CIF and Programming languages composed of
- Production (also called back-end)
- Assembly, logistics, and storage (includes Data-warehousing, is a DBMS)
- Processing, analysis and consumption (also called front-end)
SQL basic form
Select [fields] from [one or more tables] Where [criteria] Group by [product] Having [criteria]
Join
Generally composed of an equality comparison between foreign key and primary key of related tables.
Different ways of creating joins (Venn Diagrams)
- Inner join (result is overlap)
- Left outer join (result is left)
- Right outer join (result is right)
- Full outer join (result is everything)
- Minus (result is left or right without overlap)
Trends in the database world
- From disk-based to in-memory databases (SAP HANA).
History: CPU is relatively fast, memory is very slow. -> the further away from the CPU, the slower.
Current/future: memory became cheaper, and larger. Therefor it is possible to store databases in-memory. However there is a technical movement -> instead of working in rows, they use columns, which makes it faster. - From local databases to cloud databases (Azure, Google Cloud etc.)
Data warehouse
A database that is maintained separately from the organization’s operational databases for the purpose of managerial decision-making.
Data warehousing
The process of constructing and using data warehouses.
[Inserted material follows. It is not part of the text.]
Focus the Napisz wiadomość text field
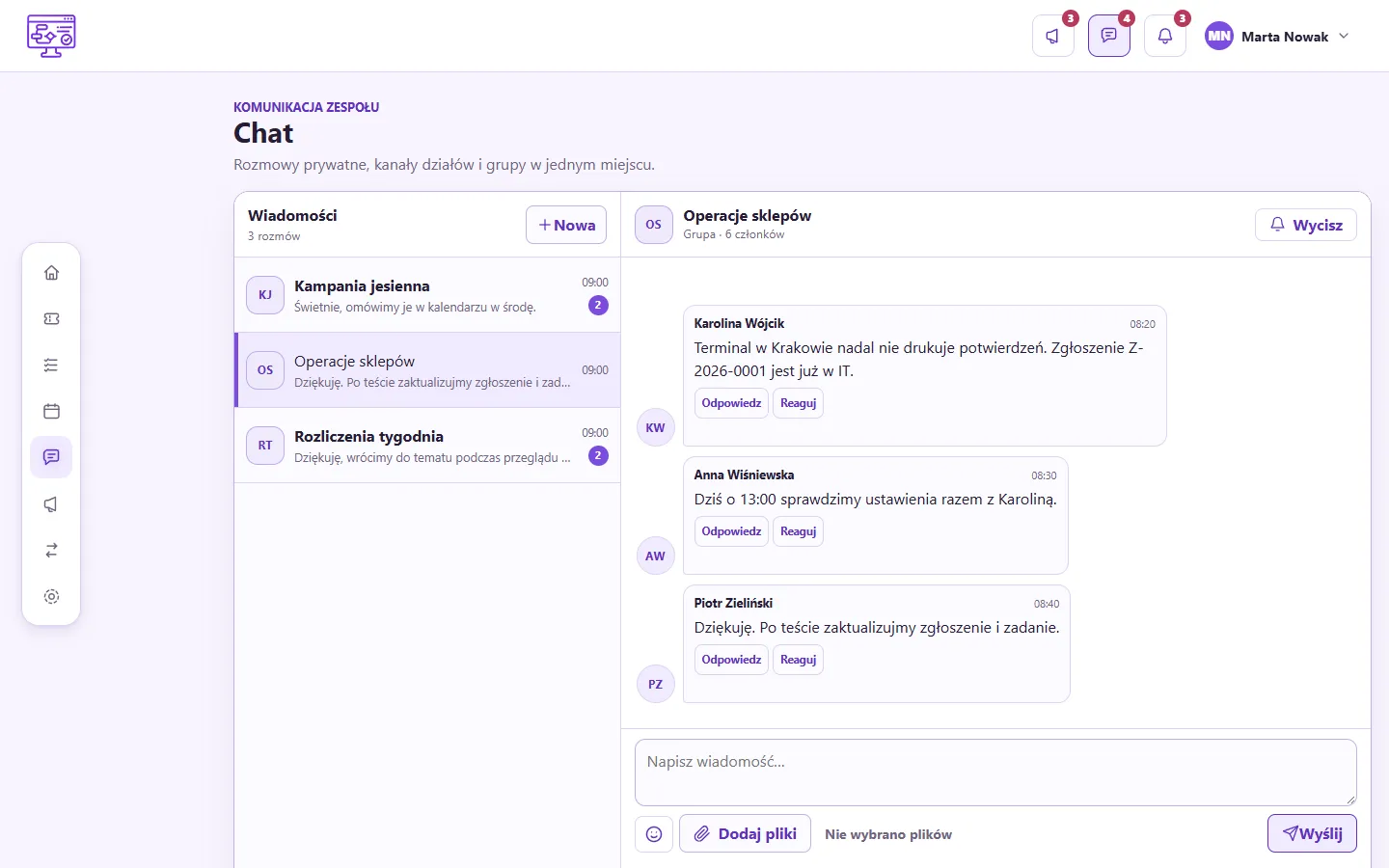The width and height of the screenshot is (1389, 868). tap(995, 773)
Why do we need a separate data warehouse?
- Data quality: If you want to make use of the data, you want to have high data quality.
- Historical data: The problem is time-related. Mostly, databases in the back-end do not have much historical data.
- Data consolidation: You want to aggregate the data.
Components of a data warehouse framework
- Production
- ETL
- Data warehouse
- Data marts
- Meta data
- BI Applications
Production
Contains the different databases.
ETL
Extract, Transform, Load. Within the component, you want to clean, convert, and link the data to improve the data quality.
Data warehouse:
The data in this part is more ‘formed’ to support the information requirements for managers and decision-making. This data is cleaned, ordered and linked. -> Star and Snowflake modelling. This part does not have up-to-date data. There is a certain delay because of the ETL process.
Data Marts
A subset of a data warehouse. There are less details, history and dimensions. It is user/group oriented.
Dependent Data Mart
Dependent on the central warehouse.
Independent Data Mart
Independent from the central warehouse and is directly linked to the ETL.
Metadata
Data about the data (such as location, meaning, transformations etc.)
BI applications
Connected with the data warehouse or data mart. Two trends:
- Integrated BI/BA-suits
- Enterprise information portals.
What is a datawarehouse
- Subject oriented
- Integrated
- Time-variant
- Nonvolatile
Collection of data in support of management’s decision-making process.
Subject oriented
- Focussing on the analysis of data or decision makers not on on daily operations/transition processing.
- Providing a simple view around particular subjects by excluding data that are not useful in the decision support.
Integrated
- Constructed by integrating multiple heterogenous data sources.
- Data cleaning and data integration techniques are applied.
+ Ensure consistency in naming conventions.
+ When data is moved to the data warehouse, it is converted.
Time-variant
- Time horizon for the warehouse is significantly longer than that of operational systems.
+ Operational database
+ Data warehouse data: provide information from historical perspective. - Every key structure in the data warehouse.
+ Contains an element of time.
Non-volatile
- Operational updates of data do not occur in the data warehouse environment. This requires 2 operations:
+ Initial loading (SQL: Insert)
+ Access of data (SQL: Select)
Different types of data warehouses
- Direct BI on source systems
- Canned data warehouse (in ERP system)
- Independent data marts
- Bus architecture
- Enterprise data warehouse
- Hub & spoke
- Federated data warehouse
- Data lake
Central data warehouse
A pure architect -> Top down -> Enterprise data warehouse approach.
- Has one integrated warehouse.
- Advantage is that it has a simple ETL process.
- Entity-relational modelling.
- Examples: Hub & Spoke and Federated data warehouse
Federated architecture
Architecture is composed of data marts (no central data warehouse) -> Bottom up -> Canned data warehouse.
- Start at the requirements of a single department, and after that they scale up. Data warehouse = collection of data marts. Typical feature = dimensional modelling. Cheap to build.
- Dimensional modelling: consistency achieved by conformed dimensions.
- Problems:
+ very much ETL has to be done.
+ low data consistency -> solution is data mart bus architecture, which links the different data marts by conformed dimensions.
- Examples: Independent data marts, bus architecture, and the canned data warehouse are within this category.
Data mart vs Enterprise data warehouse
No one-size fits all strategy to data-warehousing. Depends on:
- Management’s information needs -> when management want a central overview, the enterprise data warehouse approach is probably better.
- Information interdependence between organisational units.